AIM OF THE EXERCISE →
Could you copy out the records starting at the line containing "How do I perform: Switch to the Denoiser" and ending at the line containing "point(766,27)", substituting "Sharpener" for "Denoiser" and keeping everything else the same?

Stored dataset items
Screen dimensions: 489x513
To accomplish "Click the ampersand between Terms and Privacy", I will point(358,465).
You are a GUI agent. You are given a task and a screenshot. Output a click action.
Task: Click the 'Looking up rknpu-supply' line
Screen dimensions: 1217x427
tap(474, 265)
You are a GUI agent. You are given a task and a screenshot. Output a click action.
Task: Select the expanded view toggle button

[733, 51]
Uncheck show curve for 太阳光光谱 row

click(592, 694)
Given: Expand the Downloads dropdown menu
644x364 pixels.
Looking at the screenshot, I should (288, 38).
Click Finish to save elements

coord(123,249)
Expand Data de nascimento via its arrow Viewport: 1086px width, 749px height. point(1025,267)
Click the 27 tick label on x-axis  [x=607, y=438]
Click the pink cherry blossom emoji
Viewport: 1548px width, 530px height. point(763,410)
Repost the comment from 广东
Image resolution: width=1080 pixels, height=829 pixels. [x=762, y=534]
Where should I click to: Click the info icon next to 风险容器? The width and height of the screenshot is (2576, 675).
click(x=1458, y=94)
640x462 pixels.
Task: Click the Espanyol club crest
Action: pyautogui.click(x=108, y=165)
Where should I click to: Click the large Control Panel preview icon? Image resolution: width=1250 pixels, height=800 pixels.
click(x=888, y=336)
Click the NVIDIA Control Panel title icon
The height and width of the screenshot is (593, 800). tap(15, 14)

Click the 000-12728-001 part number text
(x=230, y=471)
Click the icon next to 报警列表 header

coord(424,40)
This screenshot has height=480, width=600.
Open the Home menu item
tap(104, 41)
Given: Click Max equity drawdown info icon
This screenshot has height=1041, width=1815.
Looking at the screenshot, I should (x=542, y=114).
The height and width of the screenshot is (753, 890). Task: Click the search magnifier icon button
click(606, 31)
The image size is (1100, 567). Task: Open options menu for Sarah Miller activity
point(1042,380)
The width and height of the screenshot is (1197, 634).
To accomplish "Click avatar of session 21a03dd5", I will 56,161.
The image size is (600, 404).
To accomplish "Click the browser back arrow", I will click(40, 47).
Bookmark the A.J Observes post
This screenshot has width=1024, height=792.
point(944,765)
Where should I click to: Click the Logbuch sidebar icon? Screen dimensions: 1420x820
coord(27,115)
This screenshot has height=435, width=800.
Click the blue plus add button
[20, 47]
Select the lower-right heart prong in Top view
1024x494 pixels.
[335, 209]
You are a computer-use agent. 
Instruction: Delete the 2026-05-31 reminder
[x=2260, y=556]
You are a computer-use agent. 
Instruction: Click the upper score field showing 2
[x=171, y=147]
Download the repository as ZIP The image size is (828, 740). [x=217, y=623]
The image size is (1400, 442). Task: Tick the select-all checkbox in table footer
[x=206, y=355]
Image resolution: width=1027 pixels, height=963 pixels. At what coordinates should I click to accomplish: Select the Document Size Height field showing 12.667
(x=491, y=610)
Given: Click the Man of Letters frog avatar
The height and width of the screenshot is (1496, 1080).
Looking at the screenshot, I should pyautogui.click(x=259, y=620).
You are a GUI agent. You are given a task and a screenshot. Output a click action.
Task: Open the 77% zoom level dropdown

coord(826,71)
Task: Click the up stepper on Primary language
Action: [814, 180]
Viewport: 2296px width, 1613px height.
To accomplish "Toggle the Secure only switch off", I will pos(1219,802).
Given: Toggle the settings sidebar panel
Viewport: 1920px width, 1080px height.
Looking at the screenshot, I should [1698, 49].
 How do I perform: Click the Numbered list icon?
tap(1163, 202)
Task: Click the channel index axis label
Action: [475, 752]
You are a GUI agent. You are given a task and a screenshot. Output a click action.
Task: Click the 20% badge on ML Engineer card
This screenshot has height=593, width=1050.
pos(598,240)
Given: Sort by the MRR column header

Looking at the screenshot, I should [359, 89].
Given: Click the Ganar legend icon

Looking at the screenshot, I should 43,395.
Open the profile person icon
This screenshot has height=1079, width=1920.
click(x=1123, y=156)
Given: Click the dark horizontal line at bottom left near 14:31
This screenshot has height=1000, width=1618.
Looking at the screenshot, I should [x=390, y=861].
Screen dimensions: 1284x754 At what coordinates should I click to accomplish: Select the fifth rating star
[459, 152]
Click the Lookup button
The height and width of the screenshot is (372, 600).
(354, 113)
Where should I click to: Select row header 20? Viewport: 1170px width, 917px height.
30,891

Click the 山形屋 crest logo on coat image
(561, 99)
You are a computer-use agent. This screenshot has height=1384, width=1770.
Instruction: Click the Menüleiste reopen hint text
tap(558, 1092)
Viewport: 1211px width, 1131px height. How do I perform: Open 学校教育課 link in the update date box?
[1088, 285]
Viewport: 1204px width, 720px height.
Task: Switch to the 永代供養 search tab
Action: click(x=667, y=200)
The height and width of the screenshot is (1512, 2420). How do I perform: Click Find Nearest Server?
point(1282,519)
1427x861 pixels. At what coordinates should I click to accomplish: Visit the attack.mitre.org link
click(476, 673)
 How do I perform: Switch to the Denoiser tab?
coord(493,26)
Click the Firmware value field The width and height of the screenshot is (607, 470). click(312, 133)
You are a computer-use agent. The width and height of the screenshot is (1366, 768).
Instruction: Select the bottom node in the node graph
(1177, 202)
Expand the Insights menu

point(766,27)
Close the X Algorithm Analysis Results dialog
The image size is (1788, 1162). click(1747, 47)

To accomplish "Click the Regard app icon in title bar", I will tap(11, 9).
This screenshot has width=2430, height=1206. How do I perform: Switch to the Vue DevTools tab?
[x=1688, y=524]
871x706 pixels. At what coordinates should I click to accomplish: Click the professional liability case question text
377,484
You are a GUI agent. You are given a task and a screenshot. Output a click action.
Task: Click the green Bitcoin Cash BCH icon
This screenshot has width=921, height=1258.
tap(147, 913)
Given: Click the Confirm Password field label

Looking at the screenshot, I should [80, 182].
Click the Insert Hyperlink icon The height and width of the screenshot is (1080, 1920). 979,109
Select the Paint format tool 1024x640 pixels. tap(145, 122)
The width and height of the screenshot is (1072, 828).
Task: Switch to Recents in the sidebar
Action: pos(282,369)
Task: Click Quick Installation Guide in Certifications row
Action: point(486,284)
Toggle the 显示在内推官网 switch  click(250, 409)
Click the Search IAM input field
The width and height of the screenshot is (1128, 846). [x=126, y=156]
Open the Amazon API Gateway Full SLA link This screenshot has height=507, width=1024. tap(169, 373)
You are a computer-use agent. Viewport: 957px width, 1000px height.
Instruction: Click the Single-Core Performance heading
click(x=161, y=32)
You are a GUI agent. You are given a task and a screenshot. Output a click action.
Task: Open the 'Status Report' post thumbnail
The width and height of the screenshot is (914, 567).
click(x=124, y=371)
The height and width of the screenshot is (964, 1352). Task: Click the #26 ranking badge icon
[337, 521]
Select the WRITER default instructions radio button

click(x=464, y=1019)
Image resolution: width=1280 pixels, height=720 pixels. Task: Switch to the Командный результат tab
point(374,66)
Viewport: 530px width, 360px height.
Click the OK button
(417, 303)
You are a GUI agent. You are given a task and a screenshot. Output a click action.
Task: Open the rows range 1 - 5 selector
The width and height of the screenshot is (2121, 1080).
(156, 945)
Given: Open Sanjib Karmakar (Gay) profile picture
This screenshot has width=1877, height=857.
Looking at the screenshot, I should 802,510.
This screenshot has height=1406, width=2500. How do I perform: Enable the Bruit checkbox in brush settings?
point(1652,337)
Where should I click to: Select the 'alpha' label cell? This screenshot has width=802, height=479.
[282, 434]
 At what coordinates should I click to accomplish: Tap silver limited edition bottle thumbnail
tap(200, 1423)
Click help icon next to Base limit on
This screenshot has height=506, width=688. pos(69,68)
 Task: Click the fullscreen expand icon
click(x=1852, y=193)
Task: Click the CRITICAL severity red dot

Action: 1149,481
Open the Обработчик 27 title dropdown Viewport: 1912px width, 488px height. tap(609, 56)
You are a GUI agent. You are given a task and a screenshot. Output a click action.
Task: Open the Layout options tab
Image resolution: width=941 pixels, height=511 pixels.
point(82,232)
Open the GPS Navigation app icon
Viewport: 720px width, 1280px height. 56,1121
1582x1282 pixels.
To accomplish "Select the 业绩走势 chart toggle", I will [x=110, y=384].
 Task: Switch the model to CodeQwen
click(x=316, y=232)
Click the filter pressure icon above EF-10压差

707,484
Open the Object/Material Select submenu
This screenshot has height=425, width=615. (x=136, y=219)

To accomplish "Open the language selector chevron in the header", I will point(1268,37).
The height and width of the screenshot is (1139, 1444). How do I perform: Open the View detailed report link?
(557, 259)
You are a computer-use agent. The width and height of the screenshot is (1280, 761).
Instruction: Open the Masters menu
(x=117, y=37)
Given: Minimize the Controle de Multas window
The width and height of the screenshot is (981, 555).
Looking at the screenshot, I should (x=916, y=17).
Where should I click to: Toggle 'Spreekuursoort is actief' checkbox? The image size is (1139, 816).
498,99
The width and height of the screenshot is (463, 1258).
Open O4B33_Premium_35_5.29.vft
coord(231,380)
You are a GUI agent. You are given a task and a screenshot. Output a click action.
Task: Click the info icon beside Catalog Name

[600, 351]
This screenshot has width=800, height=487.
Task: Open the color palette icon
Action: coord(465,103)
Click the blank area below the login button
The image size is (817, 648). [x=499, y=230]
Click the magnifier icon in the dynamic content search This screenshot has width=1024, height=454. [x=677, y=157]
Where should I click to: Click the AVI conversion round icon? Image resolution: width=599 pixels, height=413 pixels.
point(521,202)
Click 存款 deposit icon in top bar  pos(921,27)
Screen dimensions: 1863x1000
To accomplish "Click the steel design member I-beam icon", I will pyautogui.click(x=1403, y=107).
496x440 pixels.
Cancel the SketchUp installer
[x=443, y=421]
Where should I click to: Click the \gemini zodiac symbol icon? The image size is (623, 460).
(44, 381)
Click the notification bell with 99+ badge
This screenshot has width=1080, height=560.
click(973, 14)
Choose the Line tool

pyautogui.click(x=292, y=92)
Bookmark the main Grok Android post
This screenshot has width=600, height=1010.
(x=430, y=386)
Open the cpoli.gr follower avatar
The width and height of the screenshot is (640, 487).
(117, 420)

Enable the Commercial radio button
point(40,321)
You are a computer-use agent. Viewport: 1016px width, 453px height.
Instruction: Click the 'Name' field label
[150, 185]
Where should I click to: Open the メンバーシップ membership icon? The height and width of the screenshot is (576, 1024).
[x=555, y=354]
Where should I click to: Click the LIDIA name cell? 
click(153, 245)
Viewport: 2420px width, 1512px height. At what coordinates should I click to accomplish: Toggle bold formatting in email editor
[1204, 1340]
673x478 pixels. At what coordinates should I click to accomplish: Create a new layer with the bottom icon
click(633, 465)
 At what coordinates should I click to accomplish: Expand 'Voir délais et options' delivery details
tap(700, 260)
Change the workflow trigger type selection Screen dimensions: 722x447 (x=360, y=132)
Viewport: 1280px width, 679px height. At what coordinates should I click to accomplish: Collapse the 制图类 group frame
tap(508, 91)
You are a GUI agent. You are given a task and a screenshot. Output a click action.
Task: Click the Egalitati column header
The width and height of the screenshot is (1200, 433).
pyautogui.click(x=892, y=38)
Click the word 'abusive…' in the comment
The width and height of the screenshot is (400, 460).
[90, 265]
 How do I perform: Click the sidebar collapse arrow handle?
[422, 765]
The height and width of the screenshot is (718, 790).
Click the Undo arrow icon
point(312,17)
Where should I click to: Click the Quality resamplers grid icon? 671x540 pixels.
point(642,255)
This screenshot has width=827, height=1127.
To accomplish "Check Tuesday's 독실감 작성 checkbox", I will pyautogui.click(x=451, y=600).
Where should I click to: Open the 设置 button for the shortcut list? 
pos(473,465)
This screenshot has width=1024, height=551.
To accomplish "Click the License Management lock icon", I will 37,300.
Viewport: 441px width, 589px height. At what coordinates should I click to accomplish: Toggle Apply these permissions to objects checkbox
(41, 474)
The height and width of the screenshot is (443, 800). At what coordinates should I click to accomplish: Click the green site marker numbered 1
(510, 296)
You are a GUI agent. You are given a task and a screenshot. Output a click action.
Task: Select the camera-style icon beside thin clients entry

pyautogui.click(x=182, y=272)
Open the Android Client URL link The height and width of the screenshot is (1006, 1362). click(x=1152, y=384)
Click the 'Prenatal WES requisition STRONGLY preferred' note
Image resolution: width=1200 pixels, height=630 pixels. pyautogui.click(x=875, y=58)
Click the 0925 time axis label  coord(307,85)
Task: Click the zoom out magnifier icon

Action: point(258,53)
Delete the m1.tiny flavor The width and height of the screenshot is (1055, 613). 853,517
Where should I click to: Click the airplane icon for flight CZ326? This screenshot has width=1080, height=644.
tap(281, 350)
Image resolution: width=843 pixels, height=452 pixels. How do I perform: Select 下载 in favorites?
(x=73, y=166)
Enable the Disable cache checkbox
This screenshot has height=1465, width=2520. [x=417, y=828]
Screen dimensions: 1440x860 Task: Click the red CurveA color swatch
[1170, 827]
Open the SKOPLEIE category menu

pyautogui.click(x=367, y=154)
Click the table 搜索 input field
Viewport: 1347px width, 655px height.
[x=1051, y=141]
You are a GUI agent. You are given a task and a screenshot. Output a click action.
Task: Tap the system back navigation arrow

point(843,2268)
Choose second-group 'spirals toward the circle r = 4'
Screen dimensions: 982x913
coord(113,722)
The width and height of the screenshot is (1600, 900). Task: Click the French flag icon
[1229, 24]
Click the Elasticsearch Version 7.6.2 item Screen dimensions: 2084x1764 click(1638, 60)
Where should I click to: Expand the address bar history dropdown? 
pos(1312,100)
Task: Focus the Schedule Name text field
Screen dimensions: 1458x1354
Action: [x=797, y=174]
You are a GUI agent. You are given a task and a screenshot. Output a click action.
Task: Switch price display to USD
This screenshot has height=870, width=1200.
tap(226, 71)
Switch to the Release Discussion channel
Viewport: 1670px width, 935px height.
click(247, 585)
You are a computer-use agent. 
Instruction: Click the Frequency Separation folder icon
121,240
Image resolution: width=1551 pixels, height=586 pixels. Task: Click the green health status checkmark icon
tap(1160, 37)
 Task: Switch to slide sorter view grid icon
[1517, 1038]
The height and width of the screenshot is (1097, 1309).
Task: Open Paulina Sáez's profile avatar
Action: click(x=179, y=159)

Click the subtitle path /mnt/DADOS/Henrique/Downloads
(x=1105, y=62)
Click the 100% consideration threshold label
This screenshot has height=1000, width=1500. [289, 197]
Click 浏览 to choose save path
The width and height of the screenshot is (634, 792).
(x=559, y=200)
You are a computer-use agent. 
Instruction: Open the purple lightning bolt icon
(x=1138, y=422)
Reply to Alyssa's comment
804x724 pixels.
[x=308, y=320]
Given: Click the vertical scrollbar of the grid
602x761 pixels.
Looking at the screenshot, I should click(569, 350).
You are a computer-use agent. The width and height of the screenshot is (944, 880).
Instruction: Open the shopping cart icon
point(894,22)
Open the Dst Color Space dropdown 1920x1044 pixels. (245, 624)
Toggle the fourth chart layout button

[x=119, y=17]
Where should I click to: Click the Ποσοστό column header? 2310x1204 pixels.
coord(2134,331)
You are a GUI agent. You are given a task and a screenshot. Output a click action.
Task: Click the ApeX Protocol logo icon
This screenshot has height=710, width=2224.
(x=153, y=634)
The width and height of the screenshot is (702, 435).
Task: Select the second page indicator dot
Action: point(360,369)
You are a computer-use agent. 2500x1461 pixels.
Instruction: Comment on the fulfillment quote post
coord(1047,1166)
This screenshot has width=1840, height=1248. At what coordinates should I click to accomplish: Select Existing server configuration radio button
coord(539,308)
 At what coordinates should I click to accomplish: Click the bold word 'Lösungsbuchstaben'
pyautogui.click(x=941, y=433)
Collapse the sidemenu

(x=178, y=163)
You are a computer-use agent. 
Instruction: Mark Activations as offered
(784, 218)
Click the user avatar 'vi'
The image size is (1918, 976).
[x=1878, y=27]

SOLUTION FOR THIS EXERCISE →
 How do I perform: Switch to the Sharpener tab?
coord(493,26)
Click the Firmware value field The width and height of the screenshot is (607, 470). click(312, 133)
You are a computer-use agent. The width and height of the screenshot is (1366, 768).
Instruction: Select the bottom node in the node graph
(1177, 202)
Expand the Insights menu

point(766,27)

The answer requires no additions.